◆ Instructions for the task: Please set down the records exactly, keeping every line.

[Dataset entries]

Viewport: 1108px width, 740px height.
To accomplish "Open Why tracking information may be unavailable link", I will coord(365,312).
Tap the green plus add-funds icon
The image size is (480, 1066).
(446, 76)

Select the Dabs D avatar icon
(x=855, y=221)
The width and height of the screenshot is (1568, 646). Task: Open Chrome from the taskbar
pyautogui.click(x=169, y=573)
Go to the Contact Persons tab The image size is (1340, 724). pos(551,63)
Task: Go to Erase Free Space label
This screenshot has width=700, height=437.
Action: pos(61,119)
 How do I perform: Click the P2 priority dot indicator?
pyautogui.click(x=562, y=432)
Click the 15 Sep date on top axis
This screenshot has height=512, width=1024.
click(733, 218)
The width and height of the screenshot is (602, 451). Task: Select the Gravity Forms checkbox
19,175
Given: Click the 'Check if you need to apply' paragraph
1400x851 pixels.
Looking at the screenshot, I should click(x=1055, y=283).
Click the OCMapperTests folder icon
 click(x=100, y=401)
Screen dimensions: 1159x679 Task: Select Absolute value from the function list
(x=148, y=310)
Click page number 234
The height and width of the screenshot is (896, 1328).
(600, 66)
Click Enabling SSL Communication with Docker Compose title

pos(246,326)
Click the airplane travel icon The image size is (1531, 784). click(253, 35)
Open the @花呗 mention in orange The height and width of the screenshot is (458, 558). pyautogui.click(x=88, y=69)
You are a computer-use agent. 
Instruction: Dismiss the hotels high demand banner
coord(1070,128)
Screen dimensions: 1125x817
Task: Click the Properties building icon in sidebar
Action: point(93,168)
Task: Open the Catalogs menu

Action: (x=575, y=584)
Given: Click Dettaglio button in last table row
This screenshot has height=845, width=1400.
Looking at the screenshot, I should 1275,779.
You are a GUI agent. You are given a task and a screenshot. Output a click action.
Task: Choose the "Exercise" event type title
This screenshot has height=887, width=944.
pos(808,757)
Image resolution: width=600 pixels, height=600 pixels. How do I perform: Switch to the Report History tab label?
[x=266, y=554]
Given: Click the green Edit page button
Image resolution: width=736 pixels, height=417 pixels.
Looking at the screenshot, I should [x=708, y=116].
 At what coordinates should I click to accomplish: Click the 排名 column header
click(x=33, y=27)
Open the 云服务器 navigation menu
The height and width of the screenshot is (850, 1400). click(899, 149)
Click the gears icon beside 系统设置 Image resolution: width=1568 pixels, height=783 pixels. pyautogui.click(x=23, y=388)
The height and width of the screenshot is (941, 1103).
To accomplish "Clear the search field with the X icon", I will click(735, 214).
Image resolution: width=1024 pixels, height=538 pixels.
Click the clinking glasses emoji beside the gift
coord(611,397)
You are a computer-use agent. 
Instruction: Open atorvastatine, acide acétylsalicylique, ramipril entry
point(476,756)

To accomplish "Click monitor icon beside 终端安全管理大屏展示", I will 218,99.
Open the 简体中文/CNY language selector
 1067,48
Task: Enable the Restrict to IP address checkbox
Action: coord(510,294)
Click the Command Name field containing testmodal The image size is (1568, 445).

◆ Answer to the problem:
Viewport: 1108px width, 740px height.
To accomplish "Open Why tracking information may be unavailable link", I will coord(365,312).
Tap the green plus add-funds icon
The image size is (480, 1066).
(446, 76)

Select the Dabs D avatar icon
(x=855, y=221)
The width and height of the screenshot is (1568, 646). Task: Open Chrome from the taskbar
pyautogui.click(x=169, y=573)
Go to the Contact Persons tab The image size is (1340, 724). pos(551,63)
Task: Go to Erase Free Space label
This screenshot has width=700, height=437.
Action: pos(61,119)
 How do I perform: Click the P2 priority dot indicator?
pyautogui.click(x=562, y=432)
Click the 15 Sep date on top axis
This screenshot has height=512, width=1024.
click(733, 218)
The width and height of the screenshot is (602, 451). Task: Select the Gravity Forms checkbox
19,175
Given: Click the 'Check if you need to apply' paragraph
1400x851 pixels.
Looking at the screenshot, I should click(x=1055, y=283).
Click the OCMapperTests folder icon
 click(x=100, y=401)
Screen dimensions: 1159x679 Task: Select Absolute value from the function list
(x=148, y=310)
Click page number 234
The height and width of the screenshot is (896, 1328).
(600, 66)
Click Enabling SSL Communication with Docker Compose title

pos(246,326)
Click the airplane travel icon The image size is (1531, 784). click(253, 35)
Open the @花呗 mention in orange The height and width of the screenshot is (458, 558). pyautogui.click(x=88, y=69)
You are a computer-use agent. 
Instruction: Dismiss the hotels high demand banner
coord(1070,128)
Screen dimensions: 1125x817
Task: Click the Properties building icon in sidebar
Action: point(93,168)
Task: Open the Catalogs menu

Action: (x=575, y=584)
Given: Click Dettaglio button in last table row
This screenshot has height=845, width=1400.
Looking at the screenshot, I should 1275,779.
You are a GUI agent. You are given a task and a screenshot. Output a click action.
Task: Choose the "Exercise" event type title
This screenshot has height=887, width=944.
pos(808,757)
Image resolution: width=600 pixels, height=600 pixels. How do I perform: Switch to the Report History tab label?
[x=266, y=554]
Given: Click the green Edit page button
Image resolution: width=736 pixels, height=417 pixels.
Looking at the screenshot, I should [x=708, y=116].
 At what coordinates should I click to accomplish: Click the 排名 column header
click(x=33, y=27)
Open the 云服务器 navigation menu
The height and width of the screenshot is (850, 1400). click(899, 149)
Click the gears icon beside 系统设置 Image resolution: width=1568 pixels, height=783 pixels. pyautogui.click(x=23, y=388)
The height and width of the screenshot is (941, 1103).
To accomplish "Clear the search field with the X icon", I will click(735, 214).
Image resolution: width=1024 pixels, height=538 pixels.
Click the clinking glasses emoji beside the gift
coord(611,397)
You are a computer-use agent. 
Instruction: Open atorvastatine, acide acétylsalicylique, ramipril entry
point(476,756)

To accomplish "Click monitor icon beside 终端安全管理大屏展示", I will 218,99.
Open the 简体中文/CNY language selector
 1067,48
Task: Enable the Restrict to IP address checkbox
Action: coord(510,294)
Click the Command Name field containing testmodal The image size is (1568, 445).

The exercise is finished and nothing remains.